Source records
# # # #
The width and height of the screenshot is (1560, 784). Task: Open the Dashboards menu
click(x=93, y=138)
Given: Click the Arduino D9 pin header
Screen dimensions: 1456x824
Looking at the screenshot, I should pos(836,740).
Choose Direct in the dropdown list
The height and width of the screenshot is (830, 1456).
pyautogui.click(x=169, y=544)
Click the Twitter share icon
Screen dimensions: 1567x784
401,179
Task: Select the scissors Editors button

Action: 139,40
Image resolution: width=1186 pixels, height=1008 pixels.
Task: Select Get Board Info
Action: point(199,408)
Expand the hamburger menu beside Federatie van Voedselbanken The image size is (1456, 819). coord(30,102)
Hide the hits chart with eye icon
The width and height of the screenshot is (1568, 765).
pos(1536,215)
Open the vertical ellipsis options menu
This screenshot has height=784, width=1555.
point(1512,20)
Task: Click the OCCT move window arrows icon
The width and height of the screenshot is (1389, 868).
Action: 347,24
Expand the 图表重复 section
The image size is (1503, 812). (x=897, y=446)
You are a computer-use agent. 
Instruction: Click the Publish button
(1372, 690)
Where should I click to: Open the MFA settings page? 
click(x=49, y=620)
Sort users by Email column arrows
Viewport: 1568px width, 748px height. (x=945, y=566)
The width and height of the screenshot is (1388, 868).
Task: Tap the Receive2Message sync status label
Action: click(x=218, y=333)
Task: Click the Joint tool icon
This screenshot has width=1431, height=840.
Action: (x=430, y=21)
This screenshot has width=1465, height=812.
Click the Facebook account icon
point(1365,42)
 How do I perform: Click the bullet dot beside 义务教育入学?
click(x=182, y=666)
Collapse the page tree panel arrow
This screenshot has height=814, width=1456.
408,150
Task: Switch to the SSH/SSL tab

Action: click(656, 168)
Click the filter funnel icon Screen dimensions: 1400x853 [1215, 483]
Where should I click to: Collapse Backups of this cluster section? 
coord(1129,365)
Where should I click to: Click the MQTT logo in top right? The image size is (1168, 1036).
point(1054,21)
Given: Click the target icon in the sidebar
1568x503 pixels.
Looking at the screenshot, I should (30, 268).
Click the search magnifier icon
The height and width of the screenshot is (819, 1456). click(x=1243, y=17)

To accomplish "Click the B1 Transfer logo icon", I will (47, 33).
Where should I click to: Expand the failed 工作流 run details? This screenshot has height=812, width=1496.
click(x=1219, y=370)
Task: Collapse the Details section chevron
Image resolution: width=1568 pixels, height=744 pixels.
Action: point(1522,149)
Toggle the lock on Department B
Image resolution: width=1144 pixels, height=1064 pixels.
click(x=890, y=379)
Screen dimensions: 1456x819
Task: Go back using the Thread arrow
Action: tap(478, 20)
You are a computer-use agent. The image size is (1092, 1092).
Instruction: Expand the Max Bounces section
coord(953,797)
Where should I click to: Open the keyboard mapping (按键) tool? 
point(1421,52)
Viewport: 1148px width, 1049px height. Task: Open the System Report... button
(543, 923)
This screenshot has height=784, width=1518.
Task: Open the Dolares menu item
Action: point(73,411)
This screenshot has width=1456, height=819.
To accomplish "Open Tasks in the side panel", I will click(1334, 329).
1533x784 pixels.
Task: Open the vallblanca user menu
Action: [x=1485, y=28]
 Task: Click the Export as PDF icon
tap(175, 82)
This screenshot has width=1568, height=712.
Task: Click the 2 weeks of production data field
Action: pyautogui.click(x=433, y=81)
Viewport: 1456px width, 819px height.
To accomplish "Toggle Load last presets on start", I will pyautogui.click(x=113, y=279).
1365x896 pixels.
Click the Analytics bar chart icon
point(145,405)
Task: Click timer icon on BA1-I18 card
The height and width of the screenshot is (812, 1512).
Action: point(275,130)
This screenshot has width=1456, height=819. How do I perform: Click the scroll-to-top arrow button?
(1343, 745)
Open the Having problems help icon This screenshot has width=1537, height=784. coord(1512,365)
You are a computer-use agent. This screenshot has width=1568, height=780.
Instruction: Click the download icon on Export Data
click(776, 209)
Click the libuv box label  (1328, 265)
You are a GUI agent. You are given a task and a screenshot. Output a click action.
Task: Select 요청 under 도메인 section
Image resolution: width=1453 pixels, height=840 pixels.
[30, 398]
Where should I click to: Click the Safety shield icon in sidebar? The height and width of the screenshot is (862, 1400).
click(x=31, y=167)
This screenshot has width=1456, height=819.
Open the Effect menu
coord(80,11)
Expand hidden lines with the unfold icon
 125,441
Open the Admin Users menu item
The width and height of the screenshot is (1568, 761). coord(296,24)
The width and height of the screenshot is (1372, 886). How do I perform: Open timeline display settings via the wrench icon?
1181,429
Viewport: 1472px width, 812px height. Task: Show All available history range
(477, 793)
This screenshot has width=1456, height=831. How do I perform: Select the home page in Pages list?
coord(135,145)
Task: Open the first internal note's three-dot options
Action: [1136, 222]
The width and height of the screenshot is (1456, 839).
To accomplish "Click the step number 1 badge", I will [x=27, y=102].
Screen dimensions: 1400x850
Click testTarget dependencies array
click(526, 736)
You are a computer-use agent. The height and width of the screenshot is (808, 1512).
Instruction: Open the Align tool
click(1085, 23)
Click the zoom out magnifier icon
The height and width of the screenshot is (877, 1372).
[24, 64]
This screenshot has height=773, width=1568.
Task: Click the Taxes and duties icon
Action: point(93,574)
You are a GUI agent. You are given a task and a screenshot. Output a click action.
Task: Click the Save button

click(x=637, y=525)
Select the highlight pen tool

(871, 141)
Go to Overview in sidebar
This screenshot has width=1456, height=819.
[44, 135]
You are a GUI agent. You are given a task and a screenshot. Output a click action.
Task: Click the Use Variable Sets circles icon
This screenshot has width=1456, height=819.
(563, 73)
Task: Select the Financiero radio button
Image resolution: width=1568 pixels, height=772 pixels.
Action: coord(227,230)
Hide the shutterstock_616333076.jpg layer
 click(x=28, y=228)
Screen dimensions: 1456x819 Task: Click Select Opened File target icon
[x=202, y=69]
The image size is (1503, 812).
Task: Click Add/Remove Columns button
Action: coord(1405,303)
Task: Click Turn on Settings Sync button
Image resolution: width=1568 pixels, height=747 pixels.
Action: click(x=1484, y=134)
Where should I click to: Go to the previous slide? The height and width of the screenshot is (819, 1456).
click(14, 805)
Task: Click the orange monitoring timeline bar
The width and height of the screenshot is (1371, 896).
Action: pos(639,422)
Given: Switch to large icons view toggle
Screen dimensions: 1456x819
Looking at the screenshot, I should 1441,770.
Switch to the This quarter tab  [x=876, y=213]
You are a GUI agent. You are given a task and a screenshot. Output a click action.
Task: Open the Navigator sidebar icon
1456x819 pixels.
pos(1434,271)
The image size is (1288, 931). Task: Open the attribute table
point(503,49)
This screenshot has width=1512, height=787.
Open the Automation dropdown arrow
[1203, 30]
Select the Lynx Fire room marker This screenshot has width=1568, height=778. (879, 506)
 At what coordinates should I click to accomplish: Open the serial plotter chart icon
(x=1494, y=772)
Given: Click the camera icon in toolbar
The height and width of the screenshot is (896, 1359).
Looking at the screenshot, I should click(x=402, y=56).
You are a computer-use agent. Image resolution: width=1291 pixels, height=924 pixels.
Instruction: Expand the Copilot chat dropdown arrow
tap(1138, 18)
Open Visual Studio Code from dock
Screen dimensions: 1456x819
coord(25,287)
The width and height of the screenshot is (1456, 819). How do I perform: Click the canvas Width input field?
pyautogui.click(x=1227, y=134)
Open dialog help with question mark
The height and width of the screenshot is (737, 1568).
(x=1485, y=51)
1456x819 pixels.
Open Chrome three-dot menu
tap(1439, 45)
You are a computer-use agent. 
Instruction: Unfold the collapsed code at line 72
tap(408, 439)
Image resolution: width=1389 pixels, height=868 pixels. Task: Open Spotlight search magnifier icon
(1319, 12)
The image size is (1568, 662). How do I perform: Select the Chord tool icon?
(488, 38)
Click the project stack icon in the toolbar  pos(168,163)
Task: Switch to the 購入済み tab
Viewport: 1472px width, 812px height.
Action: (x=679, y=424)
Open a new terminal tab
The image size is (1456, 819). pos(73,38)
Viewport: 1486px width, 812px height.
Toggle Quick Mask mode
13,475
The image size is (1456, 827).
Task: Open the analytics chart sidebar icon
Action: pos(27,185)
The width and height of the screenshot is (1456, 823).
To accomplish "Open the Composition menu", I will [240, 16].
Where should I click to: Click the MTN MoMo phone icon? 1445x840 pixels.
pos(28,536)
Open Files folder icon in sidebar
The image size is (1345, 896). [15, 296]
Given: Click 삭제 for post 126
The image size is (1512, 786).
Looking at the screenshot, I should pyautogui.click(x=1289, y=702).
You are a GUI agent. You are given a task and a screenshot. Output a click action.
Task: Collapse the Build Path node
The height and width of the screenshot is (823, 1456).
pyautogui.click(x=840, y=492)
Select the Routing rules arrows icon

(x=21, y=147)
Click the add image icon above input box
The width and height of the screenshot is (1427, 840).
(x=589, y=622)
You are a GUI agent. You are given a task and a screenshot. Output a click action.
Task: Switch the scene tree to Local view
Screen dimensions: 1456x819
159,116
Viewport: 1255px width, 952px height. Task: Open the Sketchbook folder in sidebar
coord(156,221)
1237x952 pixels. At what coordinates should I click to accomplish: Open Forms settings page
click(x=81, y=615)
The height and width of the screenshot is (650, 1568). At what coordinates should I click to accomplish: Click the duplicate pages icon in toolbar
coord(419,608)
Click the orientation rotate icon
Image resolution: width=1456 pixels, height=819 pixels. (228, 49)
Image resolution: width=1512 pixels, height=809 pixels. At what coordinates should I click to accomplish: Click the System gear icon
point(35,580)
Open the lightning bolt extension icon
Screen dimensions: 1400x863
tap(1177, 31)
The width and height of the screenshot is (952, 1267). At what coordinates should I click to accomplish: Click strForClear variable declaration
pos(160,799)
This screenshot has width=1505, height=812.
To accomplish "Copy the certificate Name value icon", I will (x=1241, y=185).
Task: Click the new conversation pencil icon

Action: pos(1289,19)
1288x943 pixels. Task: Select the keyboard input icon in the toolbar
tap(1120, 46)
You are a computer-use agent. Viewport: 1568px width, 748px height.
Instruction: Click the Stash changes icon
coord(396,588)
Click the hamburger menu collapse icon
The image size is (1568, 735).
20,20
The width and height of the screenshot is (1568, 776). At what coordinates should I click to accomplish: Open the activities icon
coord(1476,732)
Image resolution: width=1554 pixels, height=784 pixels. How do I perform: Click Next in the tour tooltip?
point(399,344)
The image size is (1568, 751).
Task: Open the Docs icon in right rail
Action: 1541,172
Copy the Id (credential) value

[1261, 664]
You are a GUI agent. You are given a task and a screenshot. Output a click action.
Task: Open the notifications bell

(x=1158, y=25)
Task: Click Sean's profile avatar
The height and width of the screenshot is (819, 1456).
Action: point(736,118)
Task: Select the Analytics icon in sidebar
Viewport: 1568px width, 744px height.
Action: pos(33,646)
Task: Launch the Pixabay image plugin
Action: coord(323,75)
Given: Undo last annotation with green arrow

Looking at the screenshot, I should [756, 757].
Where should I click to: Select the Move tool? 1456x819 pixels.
# # # #
■ TO DO
Go to the line with "How do I perform: Click the bullet" in the entries above and repeat every line from there through the line with "Task: Collapse the Details section chevron", exactly and with no other text.

■ SOLUTION FOR THIS EXERCISE
 How do I perform: Click the bullet dot beside 义务教育入学?
click(x=182, y=666)
Collapse the page tree panel arrow
This screenshot has height=814, width=1456.
408,150
Task: Switch to the SSH/SSL tab

Action: click(656, 168)
Click the filter funnel icon Screen dimensions: 1400x853 [1215, 483]
Where should I click to: Collapse Backups of this cluster section? 
coord(1129,365)
Where should I click to: Click the MQTT logo in top right? The image size is (1168, 1036).
point(1054,21)
Given: Click the target icon in the sidebar
1568x503 pixels.
Looking at the screenshot, I should (30, 268).
Click the search magnifier icon
The height and width of the screenshot is (819, 1456). click(x=1243, y=17)

To accomplish "Click the B1 Transfer logo icon", I will (47, 33).
Where should I click to: Expand the failed 工作流 run details? This screenshot has height=812, width=1496.
click(x=1219, y=370)
Task: Collapse the Details section chevron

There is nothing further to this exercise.